Description of the task
Only an exact copy of the entries, stripped of pictures, will serve as the answer.

(Items listed in a dataset)
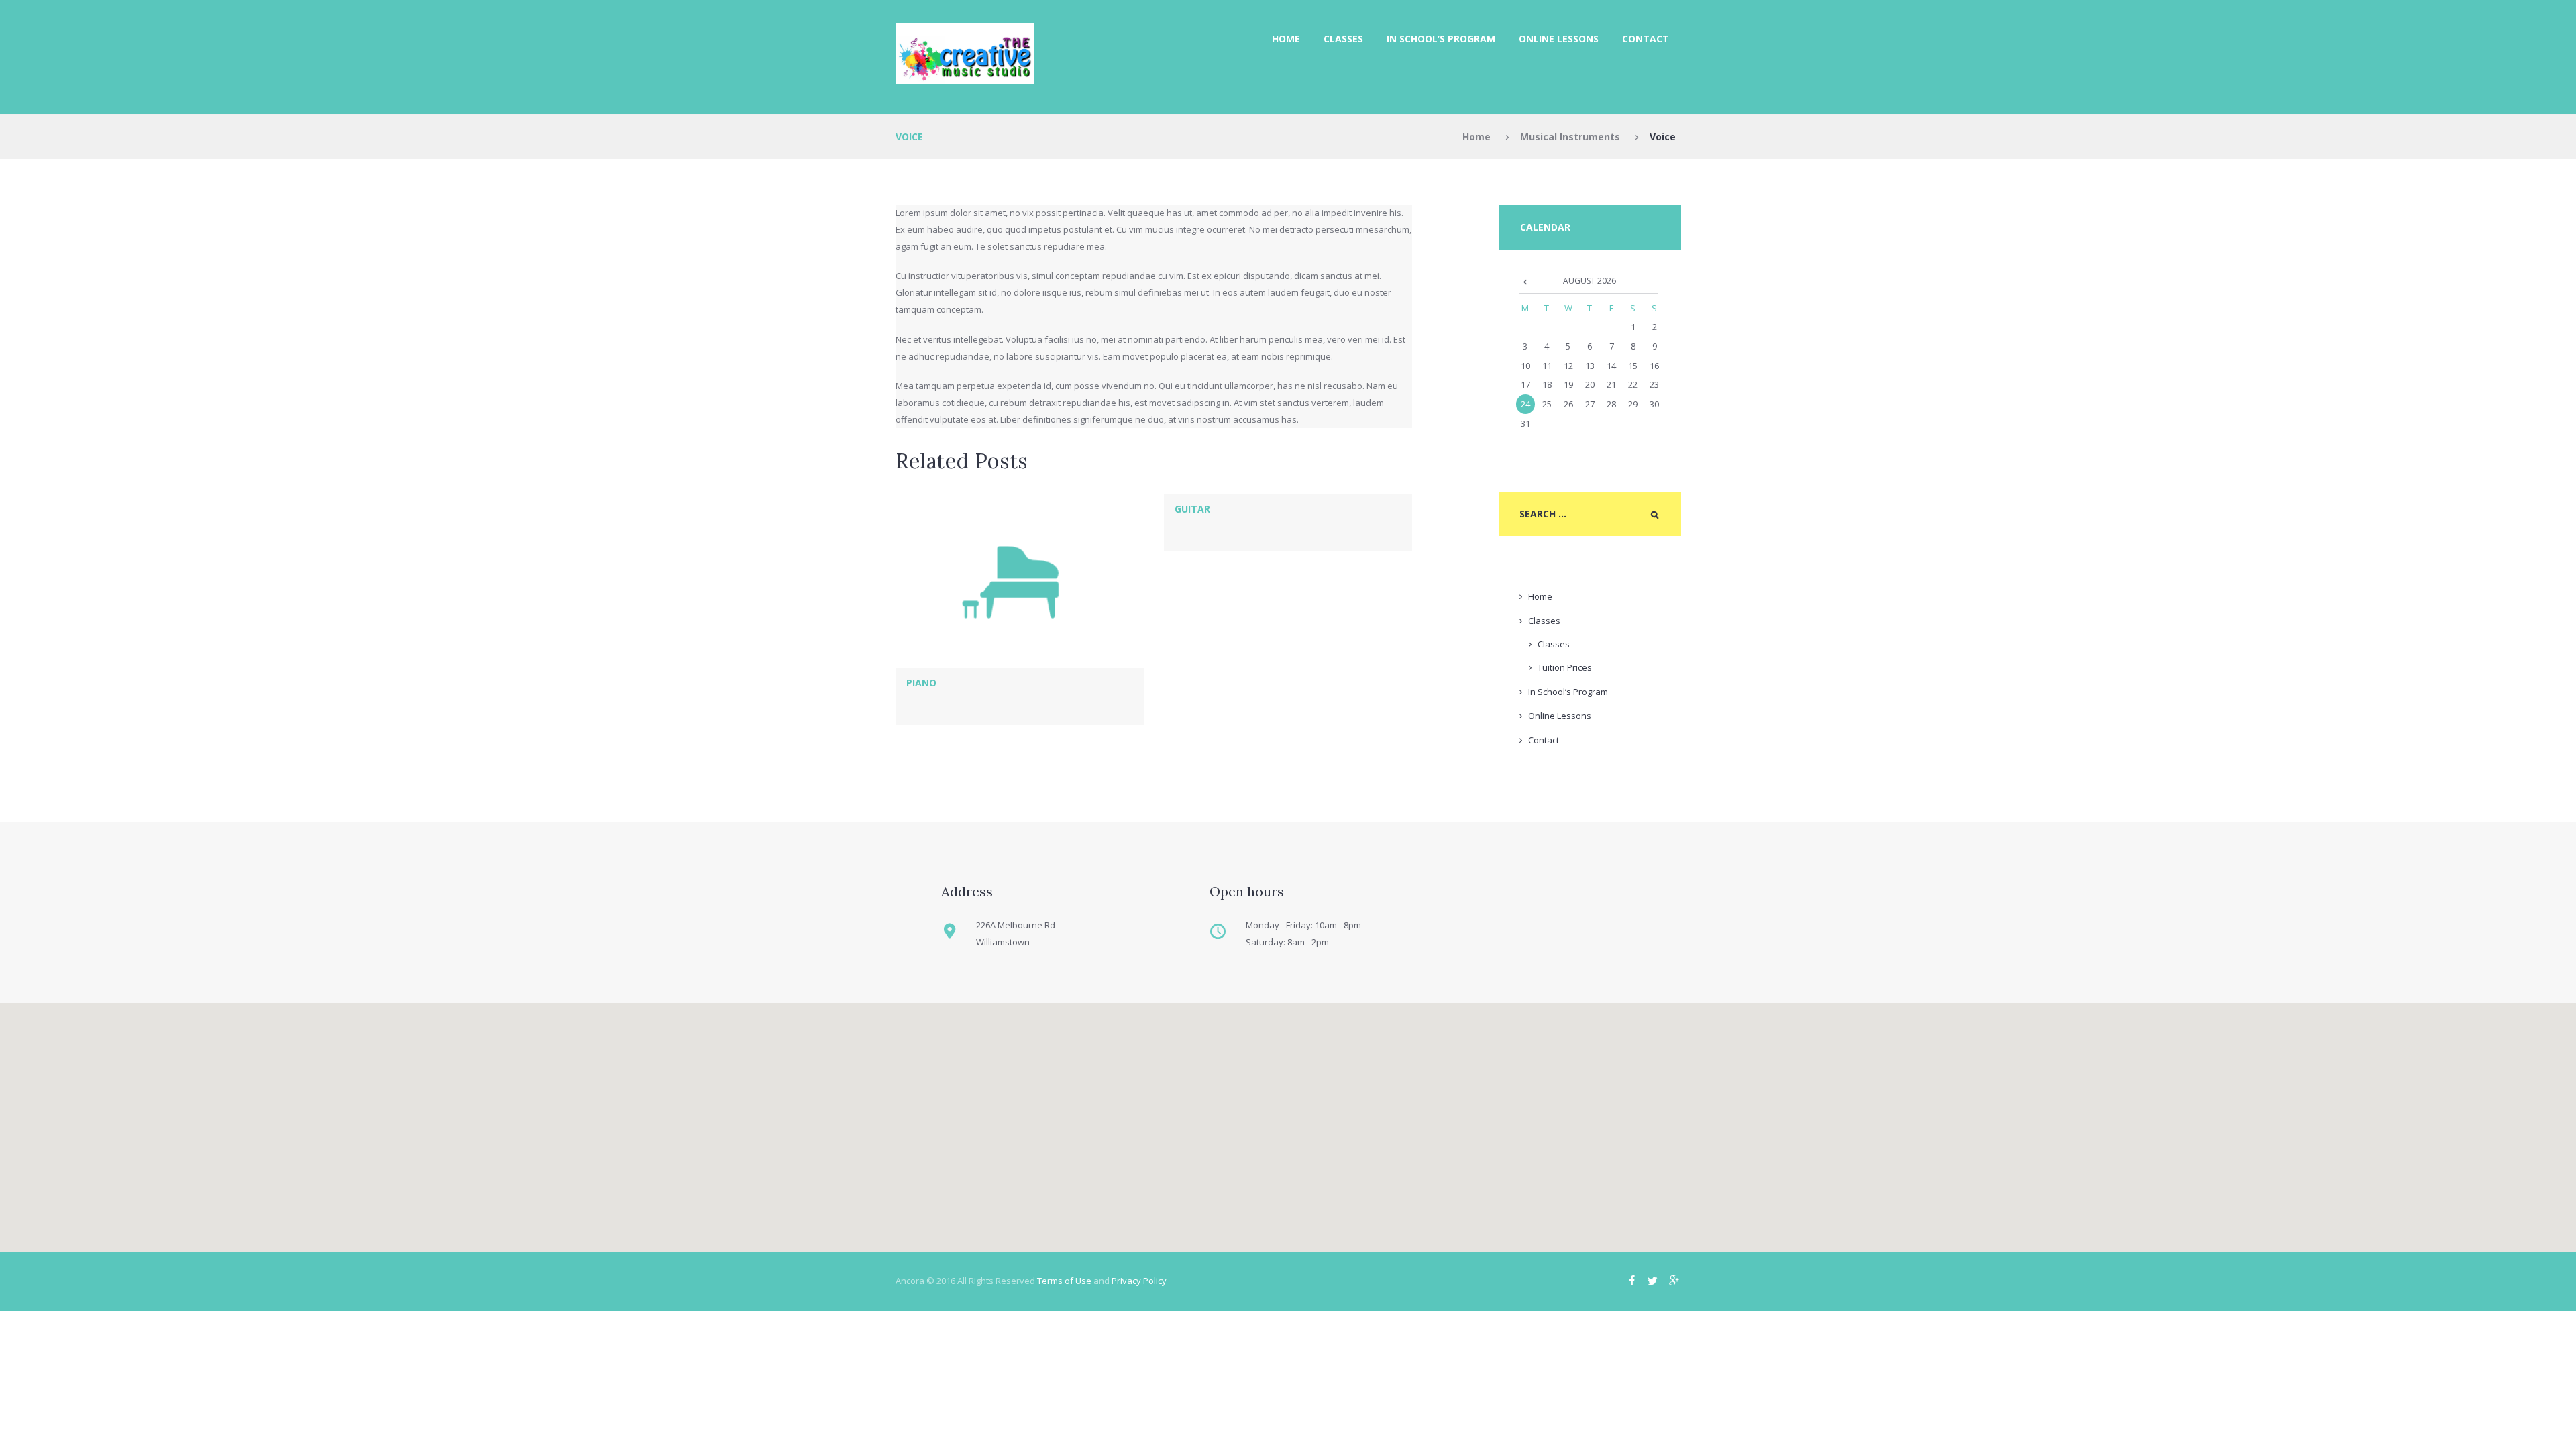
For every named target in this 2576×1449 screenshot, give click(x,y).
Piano (921, 682)
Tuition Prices (1565, 667)
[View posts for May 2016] (1525, 281)
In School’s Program (1441, 38)
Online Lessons (1559, 38)
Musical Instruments (1570, 136)
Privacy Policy (1139, 1281)
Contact (1645, 38)
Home (1286, 38)
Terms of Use (1064, 1281)
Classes (1343, 38)
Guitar (1192, 508)
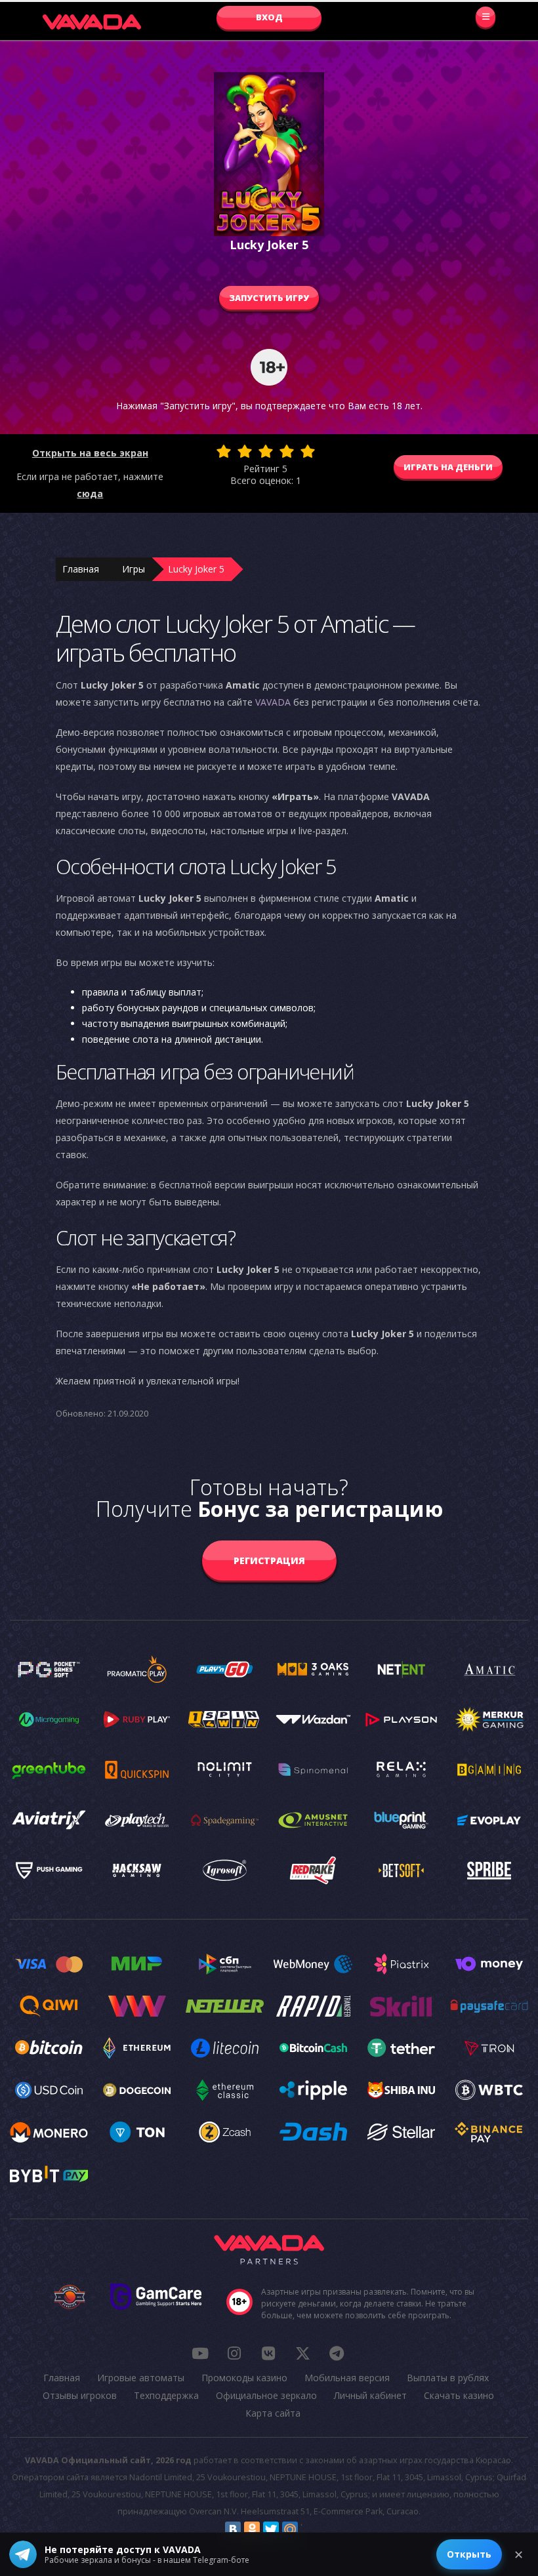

Answer section
For every named target in this 2576×1449 screenshot, give click(x,y).
Piano (921, 682)
Tuition Prices (1565, 667)
[View posts for May 2016] (1525, 281)
In School’s Program (1441, 38)
Online Lessons (1559, 38)
Musical Instruments (1570, 136)
Privacy Policy (1139, 1281)
Contact (1645, 38)
Home (1286, 38)
Terms of Use (1064, 1281)
Classes (1343, 38)
Guitar (1192, 508)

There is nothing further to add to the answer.